*DATASET*
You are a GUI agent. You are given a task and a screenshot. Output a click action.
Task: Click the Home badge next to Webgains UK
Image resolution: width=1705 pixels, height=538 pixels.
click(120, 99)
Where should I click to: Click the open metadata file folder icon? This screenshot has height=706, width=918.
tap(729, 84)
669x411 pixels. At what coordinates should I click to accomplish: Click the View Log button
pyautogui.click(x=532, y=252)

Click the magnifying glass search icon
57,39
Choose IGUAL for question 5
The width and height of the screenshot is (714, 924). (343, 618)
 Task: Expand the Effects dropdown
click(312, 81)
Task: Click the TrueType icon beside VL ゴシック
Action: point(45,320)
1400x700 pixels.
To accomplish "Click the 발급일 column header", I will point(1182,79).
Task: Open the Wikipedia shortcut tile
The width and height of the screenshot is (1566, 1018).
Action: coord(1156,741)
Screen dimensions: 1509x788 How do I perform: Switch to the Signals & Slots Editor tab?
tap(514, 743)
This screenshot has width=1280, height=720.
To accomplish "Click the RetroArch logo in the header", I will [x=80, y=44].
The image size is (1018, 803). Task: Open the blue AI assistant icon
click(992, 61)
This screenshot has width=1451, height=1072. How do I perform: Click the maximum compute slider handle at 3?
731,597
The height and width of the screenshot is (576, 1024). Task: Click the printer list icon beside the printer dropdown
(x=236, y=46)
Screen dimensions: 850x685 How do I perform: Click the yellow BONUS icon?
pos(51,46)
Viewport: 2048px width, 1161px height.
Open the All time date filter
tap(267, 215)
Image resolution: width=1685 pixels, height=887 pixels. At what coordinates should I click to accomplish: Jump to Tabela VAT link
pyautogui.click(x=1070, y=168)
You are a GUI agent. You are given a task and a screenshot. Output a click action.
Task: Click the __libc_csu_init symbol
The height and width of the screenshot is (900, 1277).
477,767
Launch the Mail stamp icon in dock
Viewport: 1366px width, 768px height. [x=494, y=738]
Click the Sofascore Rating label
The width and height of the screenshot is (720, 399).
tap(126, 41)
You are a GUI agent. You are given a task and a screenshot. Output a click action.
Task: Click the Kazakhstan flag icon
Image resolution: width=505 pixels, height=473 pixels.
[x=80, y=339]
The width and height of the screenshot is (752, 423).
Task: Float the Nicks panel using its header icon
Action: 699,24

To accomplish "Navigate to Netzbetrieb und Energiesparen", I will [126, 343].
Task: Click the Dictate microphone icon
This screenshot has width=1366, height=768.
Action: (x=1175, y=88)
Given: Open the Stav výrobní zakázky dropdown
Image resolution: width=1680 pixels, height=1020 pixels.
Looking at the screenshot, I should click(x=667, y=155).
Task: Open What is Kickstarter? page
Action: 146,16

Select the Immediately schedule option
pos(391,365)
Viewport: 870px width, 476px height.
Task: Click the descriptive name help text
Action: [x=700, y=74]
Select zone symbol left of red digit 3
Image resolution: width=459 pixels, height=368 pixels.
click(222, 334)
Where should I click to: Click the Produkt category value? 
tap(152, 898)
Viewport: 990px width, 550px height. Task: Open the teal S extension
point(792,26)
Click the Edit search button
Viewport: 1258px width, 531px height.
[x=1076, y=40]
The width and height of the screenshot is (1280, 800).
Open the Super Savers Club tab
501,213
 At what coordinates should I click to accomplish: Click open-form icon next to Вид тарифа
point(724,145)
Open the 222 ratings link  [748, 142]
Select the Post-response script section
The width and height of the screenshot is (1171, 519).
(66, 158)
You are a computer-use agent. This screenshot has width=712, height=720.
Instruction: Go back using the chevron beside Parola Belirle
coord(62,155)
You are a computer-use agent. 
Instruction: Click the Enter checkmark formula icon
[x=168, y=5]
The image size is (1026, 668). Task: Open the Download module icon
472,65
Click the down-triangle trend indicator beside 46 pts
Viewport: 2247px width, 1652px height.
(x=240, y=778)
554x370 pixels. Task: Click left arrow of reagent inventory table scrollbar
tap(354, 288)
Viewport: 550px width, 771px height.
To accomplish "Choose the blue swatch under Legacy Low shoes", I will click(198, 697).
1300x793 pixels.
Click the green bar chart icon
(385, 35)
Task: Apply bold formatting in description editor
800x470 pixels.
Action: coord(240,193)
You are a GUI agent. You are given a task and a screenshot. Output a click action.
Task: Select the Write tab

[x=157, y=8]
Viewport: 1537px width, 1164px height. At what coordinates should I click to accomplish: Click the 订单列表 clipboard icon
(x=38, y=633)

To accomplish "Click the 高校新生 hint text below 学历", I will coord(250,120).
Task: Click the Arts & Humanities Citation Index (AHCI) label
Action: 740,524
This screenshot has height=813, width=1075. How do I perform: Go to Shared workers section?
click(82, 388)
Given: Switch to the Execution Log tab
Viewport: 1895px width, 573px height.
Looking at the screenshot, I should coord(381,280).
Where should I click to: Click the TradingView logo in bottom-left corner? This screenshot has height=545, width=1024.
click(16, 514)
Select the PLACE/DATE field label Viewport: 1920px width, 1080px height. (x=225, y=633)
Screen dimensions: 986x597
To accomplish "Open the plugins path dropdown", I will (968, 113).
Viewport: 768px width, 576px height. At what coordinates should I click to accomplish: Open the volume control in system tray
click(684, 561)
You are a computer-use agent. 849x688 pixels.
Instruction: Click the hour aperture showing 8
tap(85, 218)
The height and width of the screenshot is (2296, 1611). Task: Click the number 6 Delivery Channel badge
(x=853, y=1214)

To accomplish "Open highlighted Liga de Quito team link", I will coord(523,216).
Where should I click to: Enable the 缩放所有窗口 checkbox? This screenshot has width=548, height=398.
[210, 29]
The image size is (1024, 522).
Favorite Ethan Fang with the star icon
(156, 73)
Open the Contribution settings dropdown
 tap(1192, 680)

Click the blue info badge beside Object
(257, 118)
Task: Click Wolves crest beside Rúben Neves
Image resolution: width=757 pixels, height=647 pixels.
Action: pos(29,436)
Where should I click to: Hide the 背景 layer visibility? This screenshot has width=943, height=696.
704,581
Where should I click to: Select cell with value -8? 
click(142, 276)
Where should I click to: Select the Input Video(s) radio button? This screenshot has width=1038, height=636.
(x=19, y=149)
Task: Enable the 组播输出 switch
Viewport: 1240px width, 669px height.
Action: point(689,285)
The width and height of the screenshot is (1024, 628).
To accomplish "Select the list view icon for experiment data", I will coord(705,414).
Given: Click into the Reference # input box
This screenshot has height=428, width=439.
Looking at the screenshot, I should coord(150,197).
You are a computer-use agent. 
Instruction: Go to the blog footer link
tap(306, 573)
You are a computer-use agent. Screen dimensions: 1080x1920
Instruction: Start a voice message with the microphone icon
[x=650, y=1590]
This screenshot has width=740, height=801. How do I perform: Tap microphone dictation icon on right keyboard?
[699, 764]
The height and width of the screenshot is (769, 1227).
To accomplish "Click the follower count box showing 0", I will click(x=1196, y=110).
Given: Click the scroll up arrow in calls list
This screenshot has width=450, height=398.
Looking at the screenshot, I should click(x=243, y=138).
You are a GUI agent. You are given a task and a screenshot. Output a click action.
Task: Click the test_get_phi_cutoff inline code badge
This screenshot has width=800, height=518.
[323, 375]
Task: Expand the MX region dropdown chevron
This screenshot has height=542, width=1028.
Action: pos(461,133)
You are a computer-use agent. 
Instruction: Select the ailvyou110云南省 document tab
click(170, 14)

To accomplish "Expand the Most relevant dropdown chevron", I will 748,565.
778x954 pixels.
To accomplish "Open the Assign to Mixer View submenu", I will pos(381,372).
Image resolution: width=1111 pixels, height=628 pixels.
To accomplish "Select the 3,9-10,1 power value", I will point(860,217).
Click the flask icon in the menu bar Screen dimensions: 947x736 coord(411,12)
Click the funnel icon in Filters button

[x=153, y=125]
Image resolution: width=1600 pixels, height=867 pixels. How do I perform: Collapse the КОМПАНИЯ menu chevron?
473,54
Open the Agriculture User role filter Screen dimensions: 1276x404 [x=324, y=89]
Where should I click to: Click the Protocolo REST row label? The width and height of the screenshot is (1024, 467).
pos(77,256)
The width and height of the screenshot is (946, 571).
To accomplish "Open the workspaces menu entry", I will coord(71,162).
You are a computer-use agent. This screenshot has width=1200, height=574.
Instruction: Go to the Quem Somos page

*TASK BRIEF*
Lines from the one holding "Open the Agriculture" to the end of the listing above are the only ones to transcribe. Keep each exactly as written.

*SOLVED PROBLEM*
Open the Agriculture User role filter Screen dimensions: 1276x404 [x=324, y=89]
Where should I click to: Click the Protocolo REST row label? The width and height of the screenshot is (1024, 467).
pos(77,256)
The width and height of the screenshot is (946, 571).
To accomplish "Open the workspaces menu entry", I will coord(71,162).
You are a computer-use agent. This screenshot has width=1200, height=574.
Instruction: Go to the Quem Somos page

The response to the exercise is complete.